Cytotoxicity tests help determine either quantitatively or qualitatively the toxicity of cells. Cytotoxicity testing forms a crucial part of the drug discovery and development process. This testing helps a pharmaceutical company get vital information about the biological attributes of new molecules while focusing on its tolerance levels.
Cytotoxicity assay is a quick way to assess a particular chemical compound’s effects on a human cell line. These are used in the drug development process as a screening tool before performing the extensive toxicological testing.
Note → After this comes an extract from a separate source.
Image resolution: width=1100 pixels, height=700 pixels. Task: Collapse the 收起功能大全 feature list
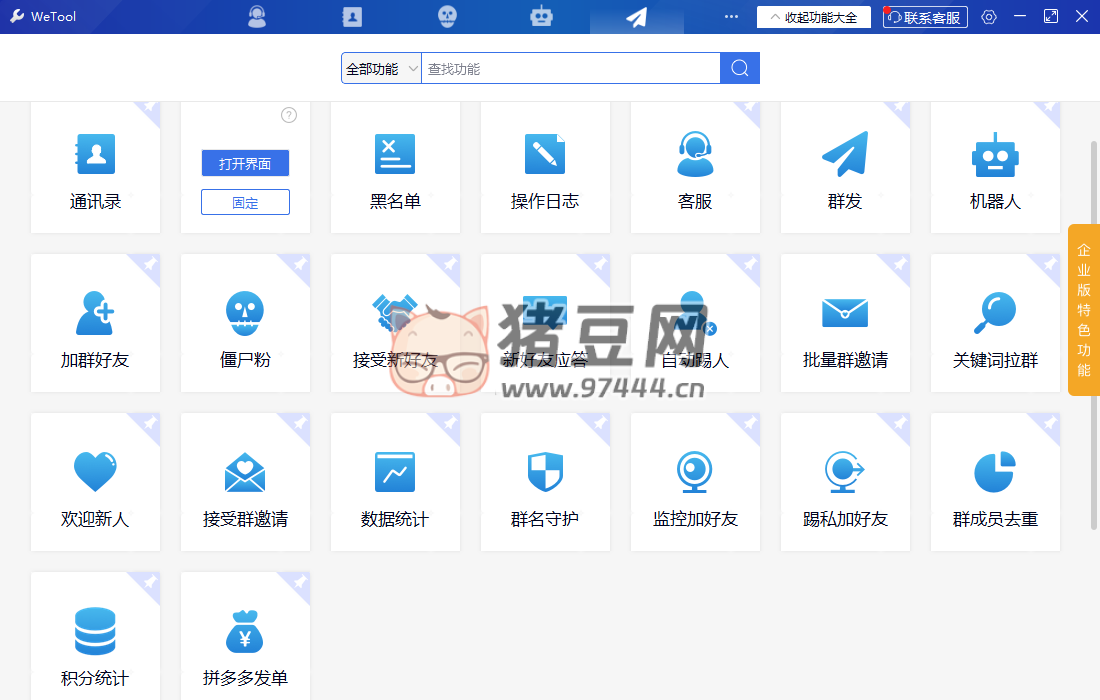pos(814,17)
Cytotoxicity tests can also be utilized for quality control purposes in the case of raw material lot testing or even testing of manufactured products.
Cytotoxicity testing makes use of the following basic qualitative and quantitative methods.
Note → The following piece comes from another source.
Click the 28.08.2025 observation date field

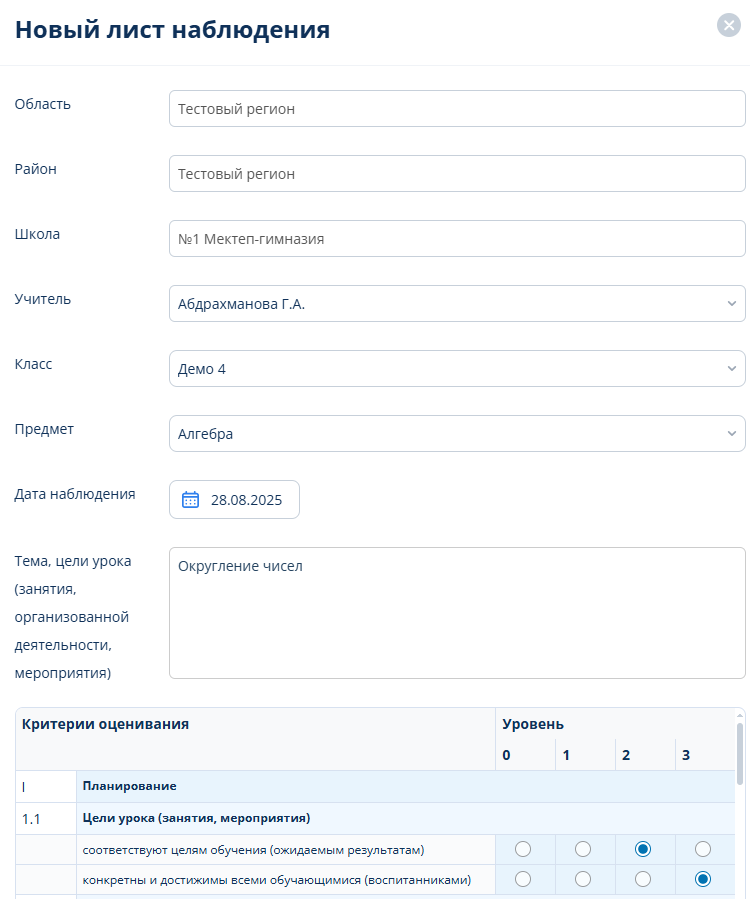(246, 500)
Quantitative Cytotoxicity Assays
Luciferase is an enzyme which in the presence of ATP, converts luciferin to oxyluciferin. ATP is found in direct proportion to viable cells, and this viability is an alternate readout for cytotoxicity.
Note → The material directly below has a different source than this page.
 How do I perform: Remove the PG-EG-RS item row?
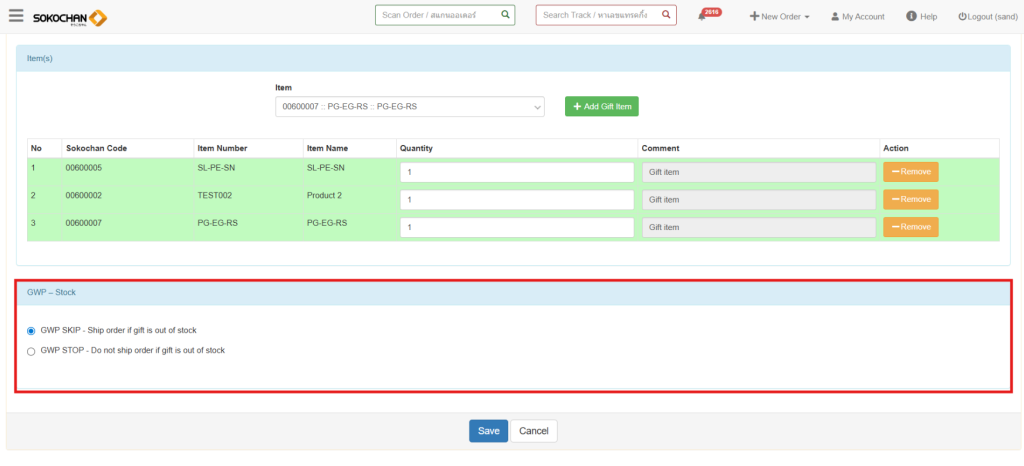(910, 227)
The MTT cytotoxicity assay makes use of a dye known as 3-(4,5-dimethylthiazol-2-yl)-2,5-diphenyltetrazolium bromide dye. This dye is commonly known as MTT. It is a water-soluble compound that is yellow in color. It is divided by mitochondrial succinate dehydrogenase to form formazan, which is violet in color.
MTT assay is done on an extract of the sample article. It is added to L-929 mouse fibroblasts. This is done with four different concentrations i.e., undiluted, in the ratio of 1:2, 1:4, and 1:10. MTT is added after 24 hours to the cells, and then the existence of formazan is analyzed with the help of a plate reader. The samples are then compared to ascertain the percentage of healthy cells.
Direct Contact Test
This method makes use of the L-929 mouse fibroblasts. The cells are usually grown to approximately 80% confluency. The test article is placed directly on these cells. A sterile paper is saturated with the sample and placed on the cell in case it is liquid or extract. These are incubated for 24 hours and then examined. The cells are graded depending on their reactivity.
Agar diffusion test
Agarose overlay test is used for very high and low-density materials and is similar in nature to the direct contact method. The only difference is that the cells are solidified by pouring agar over them, and the test sample is placed in. These are again incubated for over 24 hours and then graded.
Unlike the methods mentioned above, this method involves the application of leachable and extractable to the cells from the test sample. The sample is incubated with a liquid extraction vehicle. The test sample extract is then added to mouse fibroblasts (L-929). The incubation period is 48 hours, and scoring depends on the conditions of the cells.
These studies carried out under Cytotoxicity tests help save time and resources that go on a test molecule. These tests can efficiently assess probable toxic effects without posing any risk to humans or animals.